The real kicker is combining image recognition with a model that has larger understanding of the world at large, Large Language Models. This is horribly phrased, as LLMs don’t actually understand jackshit. They are amazing at parroting information, and transposing information between situations. Show it twenty discussions on stock photography keywording, and it will parrot great keywords for an image that contains a sunset and a cow. Repetitive work that has been done before, now condensed into a service. Let’s not talk about who did the original work, lest we open that can of worms.

GPT-4 Vision

So, how does one go from an image to keywords ripe for stock photography? How do we couple a text to image with a LLM? Fear not, the hard part is already finished. One of the latest models that OpenAI exposes through their API is the gpt-4-vision-preview, which interfaces a image recognition input with then typical GPT interaction. The cost? Well, money.

Original keywords Engadin, Switzerland

Generated title Winter Trek with Dog in Swiss Alps

Generated keywords Winter, Alps, Hiking, Engadin, Outdoor, Mountains, Nature, Switzerland, Snow, Adventure, Travel, Trekking, Cold, Scenic, Landscape, Exploration, Snowy Trail, Dog Walking, Companion, Pet, Leisure Activity, Friendship, Human and Animal, Exercise, Backpack, Cloudy Sky, Footprints, Hiking Trail, Active Lifestyle, Remote Location, Wide Angle View

How the OpenAI exposes their models is through an API. Unfortunately, this means that we need to use a self-programmed tool to get our images into their model, and get their response back. Their business model is that each requests costs a small amount of compute credits, which can be directly bought (or billed) through their website.

My workflow

I normally go about my year, and organise my photos in Lightroom. Once in a while I say to myself, wow I should really get these 100 images onto e.g. Adobe Stock. However, I don't generally use the tagging system unless for really specific tags, nor do I use captions. Hence, getting my images in a discoverable state will take quite some work. Here enters I-to-T+LLM. To follow along you need to be a bit savvy with computers -- the minimal requirements would be to at least install Python 3.

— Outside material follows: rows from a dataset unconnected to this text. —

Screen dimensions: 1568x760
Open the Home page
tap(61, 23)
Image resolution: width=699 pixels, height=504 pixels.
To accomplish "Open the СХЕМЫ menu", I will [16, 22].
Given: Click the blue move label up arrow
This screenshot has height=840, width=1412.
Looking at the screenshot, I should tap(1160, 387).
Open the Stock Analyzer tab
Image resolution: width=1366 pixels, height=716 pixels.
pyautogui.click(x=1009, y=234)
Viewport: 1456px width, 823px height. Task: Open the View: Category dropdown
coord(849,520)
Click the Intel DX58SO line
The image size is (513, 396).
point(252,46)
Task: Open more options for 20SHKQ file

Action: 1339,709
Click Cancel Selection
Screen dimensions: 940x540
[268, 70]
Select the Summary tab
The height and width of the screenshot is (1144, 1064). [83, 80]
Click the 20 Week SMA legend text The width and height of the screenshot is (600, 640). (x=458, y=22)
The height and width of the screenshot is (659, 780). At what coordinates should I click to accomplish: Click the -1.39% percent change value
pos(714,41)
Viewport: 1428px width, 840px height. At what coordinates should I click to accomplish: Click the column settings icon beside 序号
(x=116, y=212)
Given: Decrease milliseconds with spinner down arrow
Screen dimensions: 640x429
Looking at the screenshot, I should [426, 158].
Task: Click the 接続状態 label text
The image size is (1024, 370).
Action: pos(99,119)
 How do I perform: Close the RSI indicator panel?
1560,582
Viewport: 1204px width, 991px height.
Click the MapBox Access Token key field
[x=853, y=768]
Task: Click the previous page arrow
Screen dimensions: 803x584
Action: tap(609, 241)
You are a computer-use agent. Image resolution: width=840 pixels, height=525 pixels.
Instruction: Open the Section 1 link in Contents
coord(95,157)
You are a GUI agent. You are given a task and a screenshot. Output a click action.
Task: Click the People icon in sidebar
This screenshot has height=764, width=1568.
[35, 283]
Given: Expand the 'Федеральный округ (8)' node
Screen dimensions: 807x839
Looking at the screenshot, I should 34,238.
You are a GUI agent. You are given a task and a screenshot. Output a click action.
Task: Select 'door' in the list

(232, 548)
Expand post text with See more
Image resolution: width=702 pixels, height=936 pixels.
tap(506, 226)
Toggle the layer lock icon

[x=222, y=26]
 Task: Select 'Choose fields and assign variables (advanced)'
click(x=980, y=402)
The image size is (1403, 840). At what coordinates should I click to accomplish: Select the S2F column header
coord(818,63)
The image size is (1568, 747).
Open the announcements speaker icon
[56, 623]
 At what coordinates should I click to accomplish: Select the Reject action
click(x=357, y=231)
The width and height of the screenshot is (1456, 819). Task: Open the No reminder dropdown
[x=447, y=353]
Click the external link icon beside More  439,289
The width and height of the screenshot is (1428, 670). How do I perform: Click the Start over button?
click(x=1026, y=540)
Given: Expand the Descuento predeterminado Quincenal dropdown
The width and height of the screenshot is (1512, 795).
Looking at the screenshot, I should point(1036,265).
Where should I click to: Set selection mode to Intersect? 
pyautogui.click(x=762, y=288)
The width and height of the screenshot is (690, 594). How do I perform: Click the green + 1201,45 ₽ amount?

My ideal approach is that I tag each series at least with a location, and possibly some very general keywords about a whole series of photos. Then, using a combination of various Python packages (e.g. PIL and a very outdated module called piexif which should definitely be replaced), I was able to hack together a script that takes a bunch of input images, queries the image through OpenAI's model together with the following request:

I want thirty keywords to describe this image for Adobe Stock, targeted towards discoverability. These keywords are already present: {existing_kws}, please include the ones that are relevant or location specific. Please output them comma separated. Please as the first entry, output an editorialized title, also separated by commas. Don't output any other characters.

Original keywords Engadin, Switzerland

Generated title Starry Night over Swiss Alpine Cabin

Generated keywords Switzerland, Night, Milky Way, Alps, Stars, Outdoor, Engadin, Hiking, Nature, Mountains, Astronomy, Astrophotography, Constellations, Galaxy, Universe, Stargazing, Cosmic, Night Sky, Dark, Stone Cabin, Secluded, Travel, Adventure, Wilderness, Remote, Cosy, Twilight, Serenity, Tranquil, Landscape

The neatest thing? I was able to put all this information back into the file in one go, such that the only thing that needs to be done afterwards is to upload to (e.g.) Adobe Stock. Their platform automatically recognises the tags and the generated image.

In total, I was able to tag 127 images for about 75 cents. Now, for some people this might be worth it, while for others it might be out of scale. If you know Python, give my code a spin here. Please make sure you know what you are doing, and don't run it on large folders! You might run into unexpected costs for which I am not responsible.